> >>>I certainly agree, but the problem is the NDA puts the shoe on the
> >>>other foot and now it's the customer that has to consult a lawyer
> >>>or risk a nuisance suit before proceeding. So while it may not
> >>>forbid, it certainly discourages and impedes. Let me point out that
> >>>I never saw the NDA in question but said coworker was sufficiently
> >>>intimidated by it that he was unwilling to give me a copy of the
> >>>kernel and gcc sources because of it.
> >> I believe such a provision would, unfortunately, by considered
> >>legally enforceable. The rationale would be that the rights you (the
> >>recipient of the derived work) have under the GPL would only apply if
> >>the distributor were bound by the GPL. The only way the distributor
> >>could be bound by the GPL was if he or she did something that he
> >>didn't have the right to do without the GPL to give him or her such a
> >The GPL gives me the right to distribute modified versions _only if >I
> >comply with the GPL_. And GPL forbids further restrictions when
> I realize that. But that has nothing to do with what I said, which
> analyzes only those rights you have without agreeing to the GPL by
> virtue of the fact that you possess the work and were not subject to
> any restrictions in the process of acquiring and using it.

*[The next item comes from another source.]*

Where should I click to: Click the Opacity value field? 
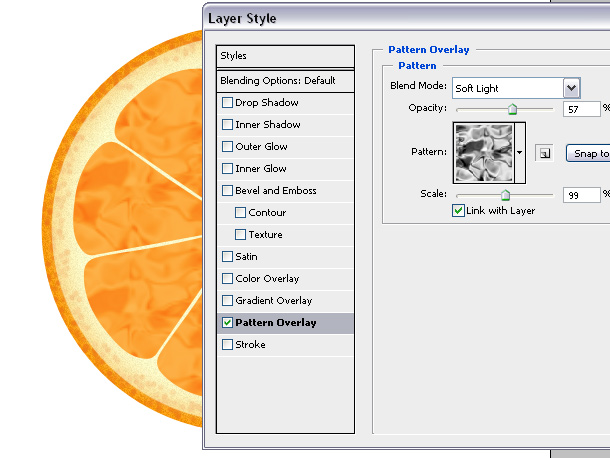[x=579, y=109]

I just don't get it. If I get sources to foo under the GPL, I can spindle
and mutilate them to my heart's content at home. But as soon as I do
distribute it, the GPL is in force. There is no "not bound by the GPL
because I'm not doing ..." and then distributing "and I wasn't bound by
> >If your bizarre interpretation was right, no software licence at all
> >would have any validity. In particular, I'd be more than very surprised
> >if the GPL was so sloppily written. It was written with the input of
> >eminent lawyers, after all.
> Your generalization doesn't apply because of several major
> differences between most software licenses and the GPL:
> 1) Most software licenses do not grant everyone the right to use the
> work covered.
> 2) Most software licenses do not grant anyone the right to create
> derived works.
> 3) Most software licenses require your assent before you can use the
> covered work, in fact, most require your assent before you have the
> right to possess the covered work.
Don't see the relevance here. Besides, you never "possess" anything, you
are just given permision to use.
> However, one sticky point is that the GPL talks about 'modifying' a
> work. You can create derived works without modifying the original
> work and the GPL is unclear in this respect.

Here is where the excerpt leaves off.